Tanzania: Govt to Study Vat Impact On Tourism Services

THE government is putting measures in place to embark on an intensive research to find out the impact of the new imposed Value Added Tax (VAT) in tourism services, the National Assembly was told here yesterday.

Deputy Minister for Natural Resources and Tourism, Japhet Hasunga, unveiled the plan when responding to a supplementary question posed by Chambani MP Yusuph Hussen (CUF), who sought to know whether the government was planning to annul VAT in tourism.

In his question, the MP claimed that since its ratification, the VAT in tourism has brought a number of impacts, including chasing away tourists.

According to him, in 2016, the government blessed the VAT on tourism services amid criticism from key stakeholders, that the move would affect the tourism sector in the country.

The lawmaker's claim also was supported by the Speaker of the National Assembly, who advised that if the government was working to conduct a special study on the VAT, it should also ensure that private firms in the sector also cut down their service expenses.

In the basic question, CUF- Special Seats MP, Ester Mahawe queried why expenses to climb Mountain Kilimanjaro were almost double compared to the expenses charged in Mount Kenya.

"Is the government doing any review to reduce the expenses to climb Mount Kilimanjaro as the situation is chasing away a good number of tourists, thus denying the country its revenues?" she queried.

Responding, Mr Hasunga said that climbing Mount Kilimanjaro takes at least six days at a cost of around $684.4 VAT inclusive, while climbing Mount Kenya the expenses range at US Dollars 460.

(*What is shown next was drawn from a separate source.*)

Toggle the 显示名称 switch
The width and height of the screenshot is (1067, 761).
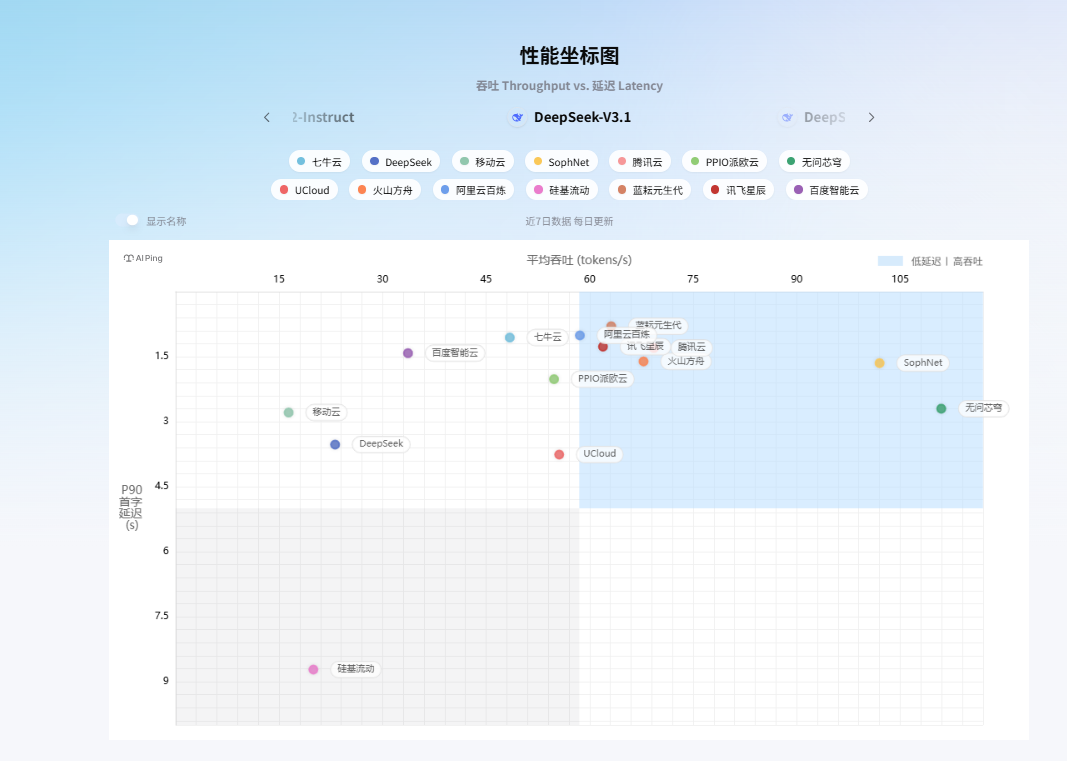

According to him, the expenses to climbing Mount Kilimanjaro were bigger due to the uniqueness of features that the mountain has.

"Beauty and uniqueness features which Mount Kilimanjaro has cannot be compared to those of Mount Kenya, so it is obvious that their service expenses should differ," he said.

He said that climbing lanes of Mount Kilimanjaro are more improved and clear to enable someone to reach to the peak without need of much assistance, something which cannot be found in Mount Kenya.

The deputy minister further said that in the year 2017/18, Mount Kilimanjaro served at least 51,852 tourists who injected a total of 76.16bn/- as revenues.

However, Mr Hasunga added that the government was planning to meet with key stakeholders in the area and see the possibility of reducing the expenses to climb Mount Kilimanjaro.

Mount Kilimanjaro is the tallest mountain on the African continent and the highest free-standing mountain in the world.